***
Malam semakin larut, dan udara dingin dari danau meresap ke dalam tenda tempat Minsik dan Karina beristirahat. Lampu-lampu kecil dari tenda-tenda lain, yang sebelumnya menyala satu per satu, mulai padam, menyisakan kegelapan yang hanya diterangi oleh sinar bintang di langit yang jauh. Di dalam tenda, kedua gadis itu berbaring bersebelahan dalam keheningan yang canggung, meskipun masing-masing berusaha tampak tenang.
Minsik dan Karina menatap langit-langit tenda dengan pandangan kosong. Pikiran mereka melayang ke berbagai arah, meski tubuh mereka hanya terbaring di atas alas tidur yang tipis. Masing-masing berusaha memejamkan mata, tetapi rasa aneh yang tiba-tiba muncul dalam diri mereka sulit untuk diusir. Seolah ada sesuatu yang membuat keduanya merasa tidak seperti biasanya.
Minsik, yang biasanya percaya diri, tiba-tiba merasa hatinya berdebar. Ia mencoba mencari posisi yang nyaman, namun setiap gerakan kecil membuatnya semakin sadar bahwa di sebelahnya ada Karina. Ada keheningan yang menyelimuti, tetapi bukan keheningan yang menenangkan. Justru keheningan itu dipenuhi oleh kecamuk perasaan yang tidak bisa ia jelaskan.

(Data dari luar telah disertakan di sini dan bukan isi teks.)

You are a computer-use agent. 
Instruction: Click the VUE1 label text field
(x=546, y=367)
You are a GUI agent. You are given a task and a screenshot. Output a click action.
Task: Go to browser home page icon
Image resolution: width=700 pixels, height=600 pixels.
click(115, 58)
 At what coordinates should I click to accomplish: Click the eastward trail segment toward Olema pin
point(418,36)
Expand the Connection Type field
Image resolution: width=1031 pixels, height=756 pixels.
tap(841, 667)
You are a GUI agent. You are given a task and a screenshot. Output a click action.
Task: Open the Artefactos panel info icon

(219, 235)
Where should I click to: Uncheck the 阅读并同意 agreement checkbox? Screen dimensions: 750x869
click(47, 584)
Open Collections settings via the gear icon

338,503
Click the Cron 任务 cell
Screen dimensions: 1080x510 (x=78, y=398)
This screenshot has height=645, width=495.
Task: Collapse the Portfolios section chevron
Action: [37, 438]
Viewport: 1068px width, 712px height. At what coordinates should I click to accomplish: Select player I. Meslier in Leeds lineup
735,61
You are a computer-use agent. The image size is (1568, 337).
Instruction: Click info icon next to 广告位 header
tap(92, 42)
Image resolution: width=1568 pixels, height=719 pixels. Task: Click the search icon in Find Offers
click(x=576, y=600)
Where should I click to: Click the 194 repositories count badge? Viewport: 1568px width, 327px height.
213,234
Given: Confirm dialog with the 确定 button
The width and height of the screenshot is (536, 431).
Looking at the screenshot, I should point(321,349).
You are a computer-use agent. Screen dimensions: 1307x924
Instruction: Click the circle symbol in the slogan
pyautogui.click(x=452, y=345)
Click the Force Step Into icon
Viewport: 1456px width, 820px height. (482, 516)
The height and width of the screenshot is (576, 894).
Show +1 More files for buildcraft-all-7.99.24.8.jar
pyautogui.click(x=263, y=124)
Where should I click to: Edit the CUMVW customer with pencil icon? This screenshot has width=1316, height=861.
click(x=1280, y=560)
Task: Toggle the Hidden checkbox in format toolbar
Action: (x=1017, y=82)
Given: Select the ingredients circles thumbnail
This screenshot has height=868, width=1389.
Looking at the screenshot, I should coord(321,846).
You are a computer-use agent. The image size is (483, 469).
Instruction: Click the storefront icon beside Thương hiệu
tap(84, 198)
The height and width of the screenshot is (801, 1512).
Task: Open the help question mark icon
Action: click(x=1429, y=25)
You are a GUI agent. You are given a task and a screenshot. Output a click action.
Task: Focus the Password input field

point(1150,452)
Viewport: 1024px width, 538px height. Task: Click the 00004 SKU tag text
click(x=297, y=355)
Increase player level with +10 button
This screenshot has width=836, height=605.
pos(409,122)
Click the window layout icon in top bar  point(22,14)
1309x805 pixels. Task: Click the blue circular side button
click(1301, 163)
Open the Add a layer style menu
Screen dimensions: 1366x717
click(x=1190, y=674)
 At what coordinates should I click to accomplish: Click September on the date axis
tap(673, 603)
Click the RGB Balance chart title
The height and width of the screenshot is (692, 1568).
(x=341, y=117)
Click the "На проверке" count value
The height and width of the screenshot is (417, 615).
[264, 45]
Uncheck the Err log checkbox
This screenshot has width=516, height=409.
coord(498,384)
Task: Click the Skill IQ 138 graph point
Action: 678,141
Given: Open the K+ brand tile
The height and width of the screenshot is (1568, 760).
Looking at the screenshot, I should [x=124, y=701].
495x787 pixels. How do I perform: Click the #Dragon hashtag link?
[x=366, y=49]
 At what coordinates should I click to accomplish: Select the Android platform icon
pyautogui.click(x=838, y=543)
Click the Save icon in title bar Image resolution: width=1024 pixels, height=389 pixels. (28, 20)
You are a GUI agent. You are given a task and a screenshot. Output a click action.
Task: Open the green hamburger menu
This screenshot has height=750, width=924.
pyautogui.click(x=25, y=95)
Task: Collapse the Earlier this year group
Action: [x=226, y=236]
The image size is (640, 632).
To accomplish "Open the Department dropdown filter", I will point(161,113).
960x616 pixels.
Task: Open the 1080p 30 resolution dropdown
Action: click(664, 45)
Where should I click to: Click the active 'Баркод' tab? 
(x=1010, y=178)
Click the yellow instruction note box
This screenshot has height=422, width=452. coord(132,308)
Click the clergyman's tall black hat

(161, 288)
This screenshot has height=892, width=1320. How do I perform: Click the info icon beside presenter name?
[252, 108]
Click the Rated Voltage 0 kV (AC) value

Sementara itu, Karina juga merasakan hal yang sama. Ia berusaha mengatur napasnya agar tetap tenang, tapi hatinya seolah berlari cepat. Biasanya, tidur di dekat gadis lain tidak pernah menjadi masalah baginya, tetapi malam ini terasa berbeda. Ia tidak mengerti mengapa, tapi setiap kali ia mengingat Minsik yang hanya beberapa sentimeter darinya, perutnya terasa melilit.
Di tengah keheningan, Minsik tiba-tiba memutuskan untuk berbalik. Ia berharap, dengan menghadap Karina, suasana akan terasa lebih santai. Namun, saat ia memutar tubuhnya, Karina juga berbalik ke arahnya. Keduanya terkejut, mata mereka bertemu dalam jarak yang sangat dekat, hanya terpisahkan oleh hembusan nafas yang perlahan.
Mata Minsik membesar, sementara Karina menatapnya dengan kebingungan. Mereka saling menatap, tak ada satu pun yang berani berpaling. Ketegangan aneh menyelimuti mereka, sesuatu yang sulit dijelaskan, seolah waktu berhenti di dalam tenda sempit itu.
Minsik akhirnya memecah keheningan dengan suara pelan, hampir seperti bisikan. "Tidak heran kalau mucikari dan pria itu terus mengganggumu. Kamu terlihat, cantik."
Kata-kata itu meluncur begitu saja dari mulut Minsik, tanpa ia sadari sepenuhnya. Matanya terpaku pada wajah Karina yang tampak terkejut mendengar ucapan tersebut. Seketika, pipi Karina berubah merah, panas merambat di wajahnya. Detak jantungnya yang sebelumnya sudah cepat kini berdetak lebih kencang. Ia tidak menyangka Minsik akan mengucapkan hal seperti itu, terutama dalam situasi yang mencekam ini.
Begitu menyadari apa yang baru saja ia katakan, Minsik langsung panik. Wajahnya memerah, dan ia tergagap mencari cara untuk meralat ucapannya. "Aku, maaf, aku tidak bermaksud."
Tanpa menunggu lebih lama, Minsik cepat-cepat membalikkan tubuhnya, membelakangi Karina. Wajahnya memerah, dan rasa malu menggelayuti hatinya. Bagaimana mungkin ia mengatakan hal semacam itu? Niatnya hanya untuk memberikan pujian, tetapi mengapa semuanya terasa begitu aneh sekarang?